So we need to have a selfish inclination, we just have to keep it in check, develop and practise a sense of morality. As we mature, it is this sense of responsibility to others, this moral code that influences the choices we make.  And this is the sense of responsibility that Adam and Eve lacked in the garden; it is arguably something they could only acquire with experience.

We are born with a pure soul. And we are born with two competing urges – to act for our own good and to act for the good of others. Sometimes these are compatible, sometimes they are not; sometimes that is obvious to us, sometimes it becomes obvious only in retrospect.

We become responsible for our own actions and our own choices, but we have the possibility always to return our souls to the pure state in which they were given to us, by acts of Teshuvah, of implementing the moral code. The story of the leaving of Eden is the story of both Eve and Adam choosing to follow the Yetzer ha Ra, to act according to a more selfish need. Had they not done so, one assumes that humanity would never have grown and developed, never exercised free will and made moral choices.

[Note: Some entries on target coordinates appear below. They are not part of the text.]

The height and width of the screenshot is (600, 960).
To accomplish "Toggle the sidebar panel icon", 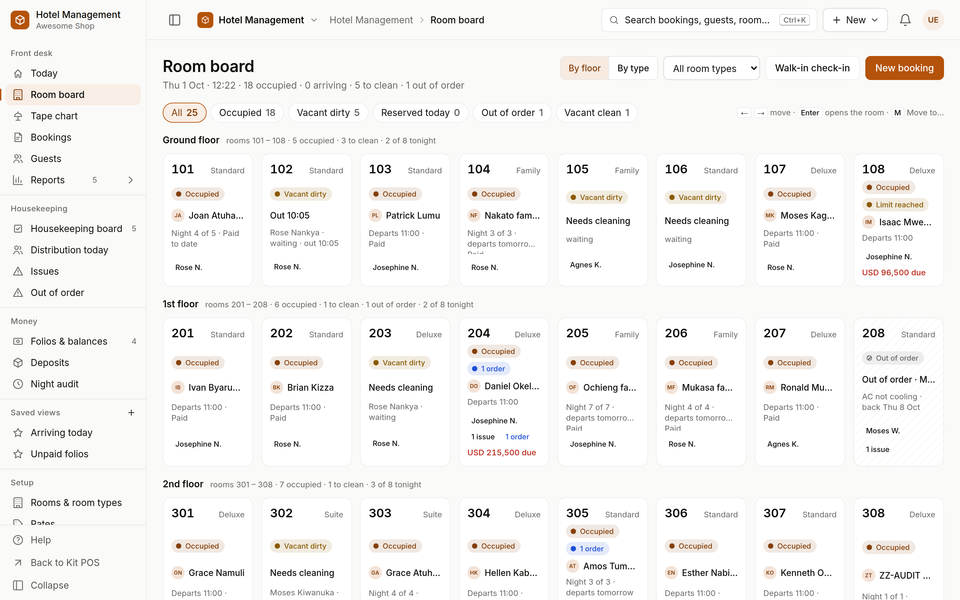I will [174, 20].
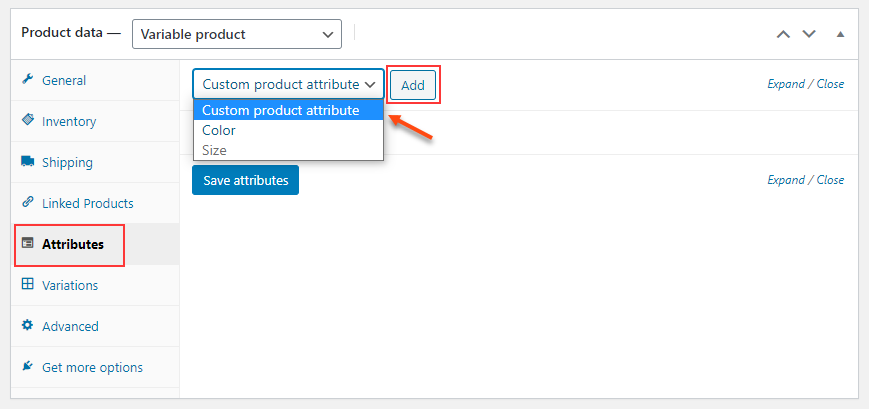Viewport: 869px width, 409px height.
Task: Click the Get more options plug icon
Action: [x=27, y=366]
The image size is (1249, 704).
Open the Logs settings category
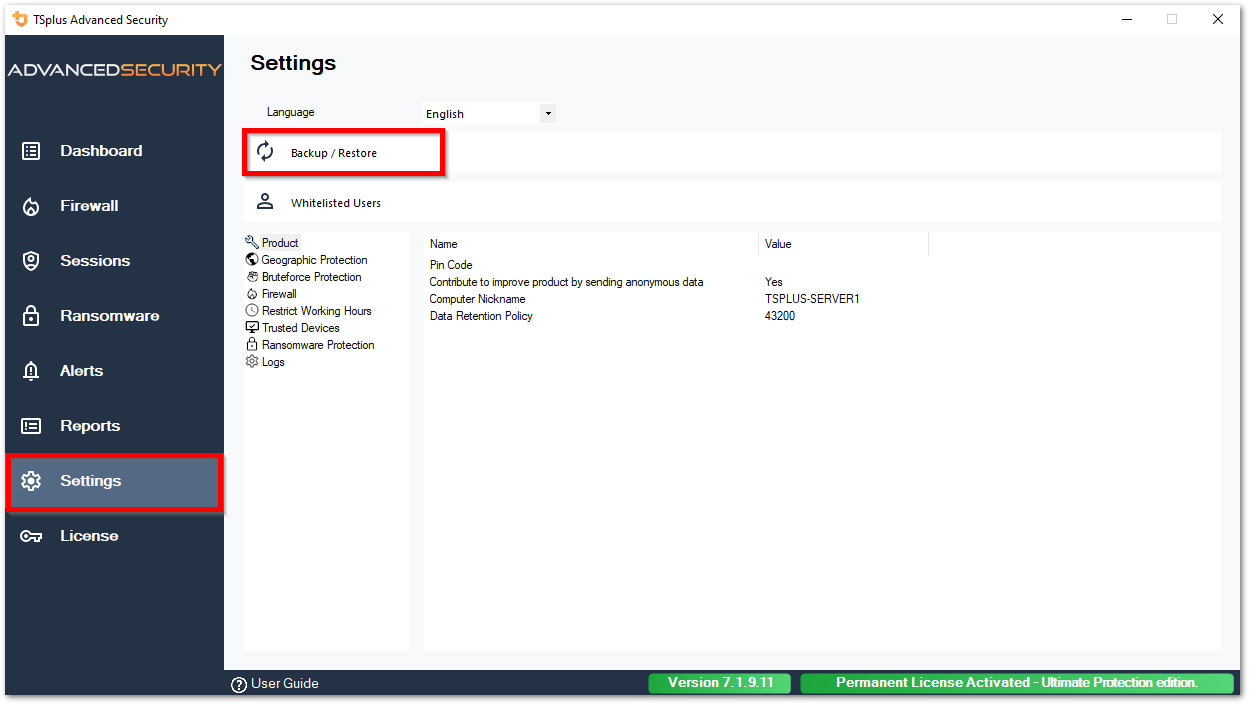(x=273, y=361)
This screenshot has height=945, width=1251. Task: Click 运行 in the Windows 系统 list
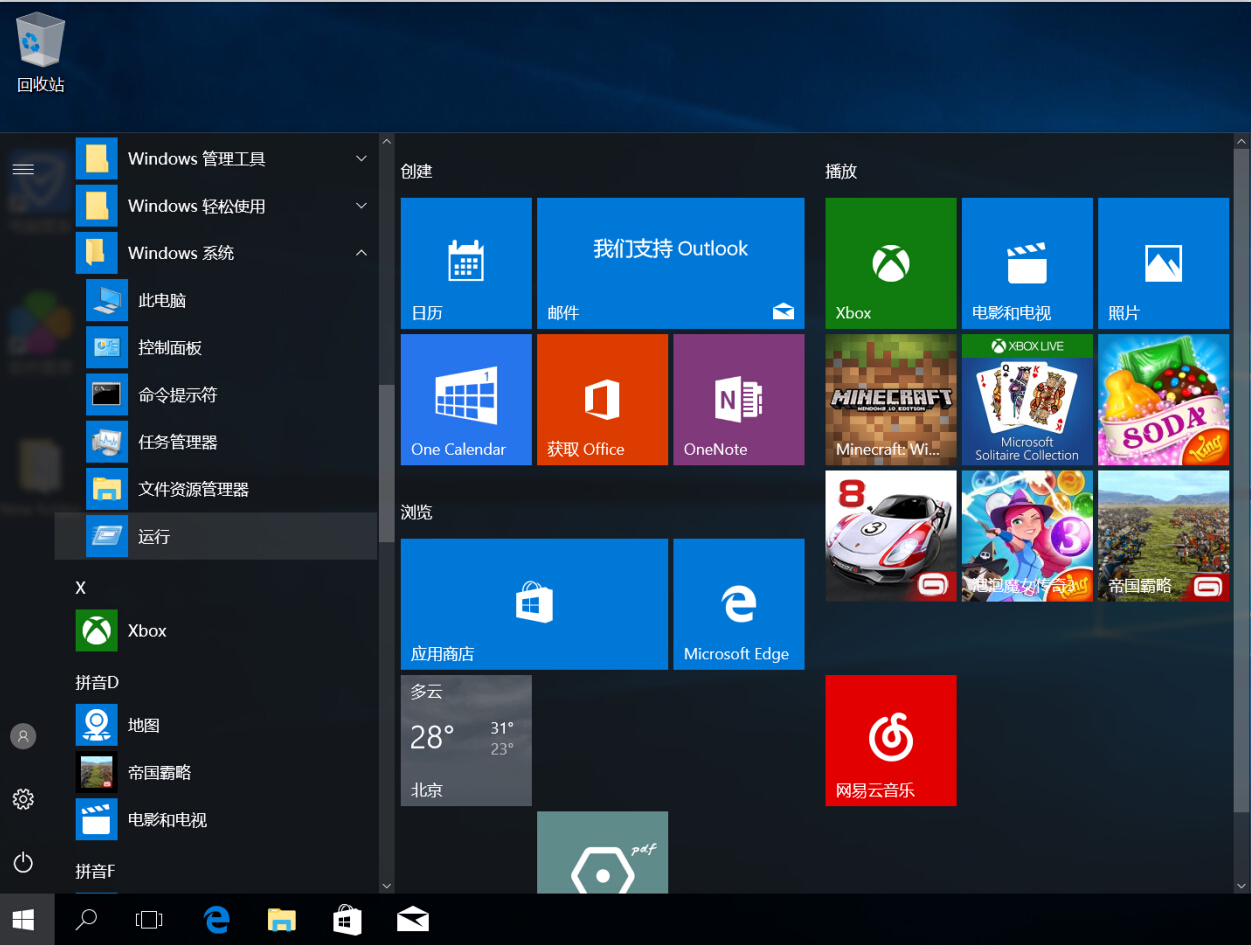click(154, 537)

An important message of this story is NOT that people are evil by nature, that we are flawed from birth and spend our lives attempting to attain a state of goodness, but that we should use our more selfish as well as our more selfless impulses for creating a better world.  Both are necessary, it is how we balance these impulses, how we moderate our behaviours with our moral and ethical understandings that matters. We are never cast away from God  with no route back – the door is always open, our souls are given from God, preserved by God and will return to God. But the state they are in during the time we have them, that is a continuing and constant choice for us to make.